Another day, another retro styled, pixel art roguelike inspired game washes up on the Xbox shore. This time around, the game is question is called Vagante from developers Nuke Nine. Billed as an “action packed platformer”, can it live up to the promise of the concept, or is it likely to leave a bad taste in the mouth as permadeath bites us on the posterior again and again and again…
Now, lets cover the narrative here, and this will be the work of but a minute. A rumour has reached your sensitive, treasure seeking ears about a certain cave that lies at the edge of the woods. Apparently, this cave contains an “unfathomable treasure”. I am not sure what an unfathomable treasure is (maybe you don’t know what it is, but if that’s the case, how will you know when you find it?) but it certainly sounds like the sort of thing that any aspiring adventurer should be trying to get their hands on. Also, the rumours about people entering the cave and never coming back? Pah! They were probably underprepared or something. It’ll be different when we get there. Won’t it?
Before we get onto how Vagante plays, let’s have a look at the presentation and we’ll find that the game is dark, the sprites – both for you and the enemies – are tiny, and the writing when you do find some loot is so small I had to sit practically with my nose touching the screen to have a chance of reading it. Perhaps blame my age and lessening eyesight, but it could certainly do with being bigger. The actual graphics are actually quite effective, just tiny, and the sprites do manage to exude an aura of personality. The sound is pretty much as you would expect of a game of this type; all swishing swords and whooshing spells. The rest of the soundtrack is pretty minimal too, helping to create a fairly tense atmosphere as you go around the levels. If only everything wasn’t so small.
Now, gameplay, the big test of any game. How does Vagante stack up? Well, this is very much a story of two halves. The setup of the game starts off very well, with a choice of classes to start each run as. There is the Knight, a melee fighter armed with a sword; the Mage, weaker and squishier and armed with magic, as you’d expect; and finally the Rogue, adept at backstabs and things of that nature, I assume. I say I assume as the opportunity to make any meaningful progress seems to be tied directly to your toughness (or rather, that of your character) and so going in with a weaker character always seemed to be a death sentence to me.
It was the Knight that was first up on the agenda though, allowing us to dive into the first level, the Caves, and see what we could see. Oh, and while we are setting up a run, you can bring along a friend if you wish, as online multiplayer is included and works pretty well in most cases. The cases where it doesn’t are those in which you find yourself playing with someone with a loot hoover in their pocket.
Now, each run is unique, as not only the layout of the levels, but the boss that you face at the end of the level is randomly generated. This generally adds to the longevity and replayability of a game, as the unpredictability is a selling point. And fair enough, this does add some length to what is available in Vagante. If we fail because a layout is too hard (and they are, I’m not sure that the developers could have added in any spikes if they had tried), then the next run may be a little bit easier. The same with the enemies and the bosses: a level filled with little red bats that die to one hit is a lot easier then a stage filled with Goblins that take about numerous whacks to kill. The bosses, however, are another story. In the first level alone, it seems that there is a choice of two enemies that might spawn: the Goblin King, who will summon Goblins to help him, and the Baby Dragon, who will set you on fire. Neither of these bosses are much fun to be honest, and it’s here that the wheels start to fall off a little bit.
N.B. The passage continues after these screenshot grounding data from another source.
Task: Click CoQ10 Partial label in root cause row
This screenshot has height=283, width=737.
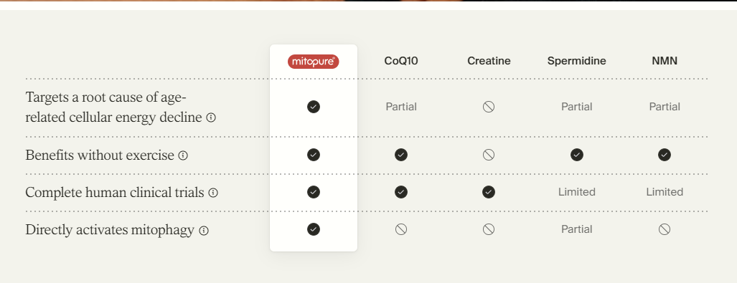Action: click(x=401, y=107)
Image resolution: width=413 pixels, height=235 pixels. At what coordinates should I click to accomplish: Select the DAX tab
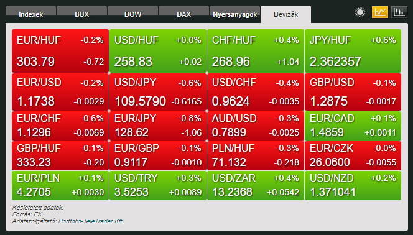[x=184, y=14]
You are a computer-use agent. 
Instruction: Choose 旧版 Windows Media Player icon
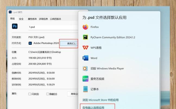tap(85, 68)
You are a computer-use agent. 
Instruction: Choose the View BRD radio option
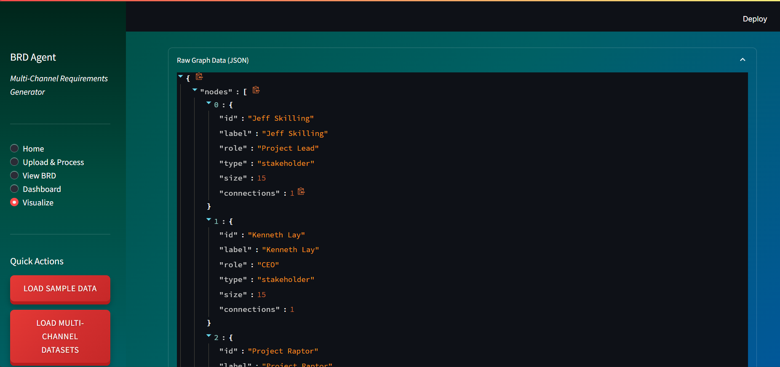tap(15, 176)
The combat is lacking in feel, to be brutally honest, and the fights tend to just devolve into standing toe-to-toe and hitting each other – the winner is the one who is still standing at the end. If you are injured on the way to the boss fight, it will usually be you going down first, so there is an argument for dashing through each level as quickly as possible, but this is balanced out by the need to explore and potentially find some good stuff that can help you do more damage.
However, the jumping about the place just feels off slightly as well, and the mechanic whereby the character will grab the edge of a ledge when falling is seemingly hit and miss; something which is especially dodgy when there are spikes below, usually causing an instant death. And don’t even get me started on the blocks that suddenly fall from above and take you out in one hit as well. In a game where only the immediate area around you is lit up, these strike me as being somewhat unfair.
Vagante has a lot of potential that it doesn’t manage to live up to. It looks nice enough, if a little like you are viewing things through the wrong end of a pair of binoculars, and the setup is interesting. But the numb combat, instant death traps and lack of anything resembling tactics – even in the boss fights – marks it down.
If you want a challenge, you may enjoy Vagante for a bit, but for me it is weighted too much in the favour of the enemies.